The 30-Mile Test Ride ...

... went OK. I rode from my home to Bronson, Florida (15.x miles) and back.

I hate that ride. Hate it. And love it.

The "hate it" part:

The rolling terrain makes it feel like it's uphill both ways -- every long, slight, uphill grade is draining if you're rolling under human power, and the long, slight downhill grades aren't steep enough to build much momentum for the next upswing. The net change in elevation each way is about 20 feet, but I the cumulative change is several hundred. Ten feet down over a mile, 15 feet up over the next half mile, then 20 feet down ... tiring. One time I got a flat tire AND heat exhaustion on the ride back, which isn't a great memory. And until this ride, every ride has also involved hostile dogs chasing the bike.

The "love it" part:

It's pretty country (I'm planning, or at least hoping, to live out there eventually). It's a sin to not visit Bo Diddley's grave periodically, and this year I got to do so on Tom Petty's birthday. And whenever I get up that way, I also get one of the better burgers in this part of Florida at Shakers Drive-Thru.



The "how did the new bike do" part:

I think the new bike did quite well.

No flat tires or mechanical malfunctions on the way there or back. The derailleur does need some adjusting (it likes to slip around when being shifted into low gear), and I should probably spend a few minutes measuring and getting a more perfect seat to pedal distance, but those things don't go to the bike's quality.

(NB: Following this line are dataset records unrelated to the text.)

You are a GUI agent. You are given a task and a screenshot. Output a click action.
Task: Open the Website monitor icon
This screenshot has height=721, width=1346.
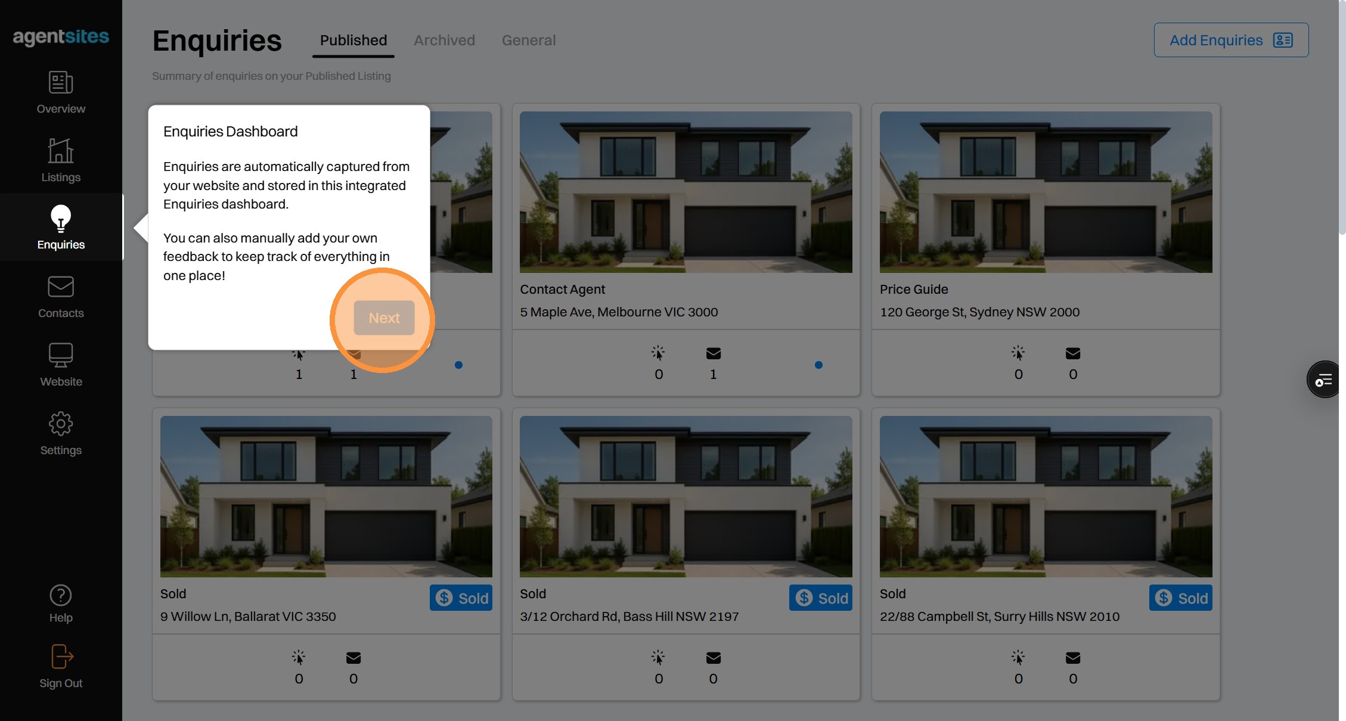coord(61,356)
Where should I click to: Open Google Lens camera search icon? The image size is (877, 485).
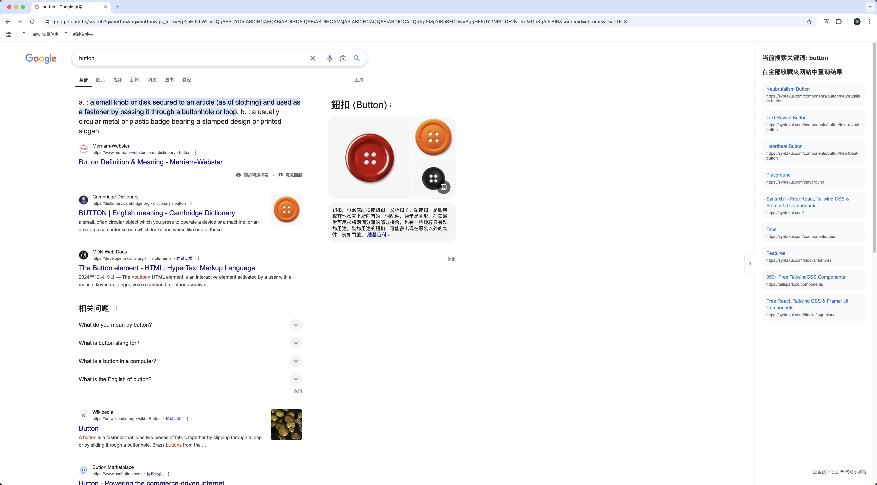(343, 58)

I did't try to track how much human-powered pedaling versus assisted pedaling versus no-pedal-just-throttle I did. My guess is that I covered 1/3 to 1/2 the distance (probably toward the higher end of that) under purely human power, and all but maybe a quarter mile of the rest using pedal assist. I kept pedal assist going for almost all of the last five miles or so, with some throttle at the very end, to see if the battery was going to give up the ghost. It still had power when I reached the house.

So now I know the battery can handle a 30-mile trip. And I think it was a harder 30-mile trip than most. If I'd gone to Newberry instead of to Bronson (similar distances),  I'd have faced less than half the net elevation change, and probably FAR less than half the cumulative elevation change.

A thirty-mile ride, even one that was only fully-human-powered for half the distance, was probably more than I should have bitten off so quickly. My knees are hammered, so it will be a few days before I ride again and I'm going to take it easy for a while before the next test of the bike's range and performance. But now that I know 30 miles is doable on one battery charge even in my shape, at my weight, etc., I'm hopeful that 50 miles is also within reasonable reach.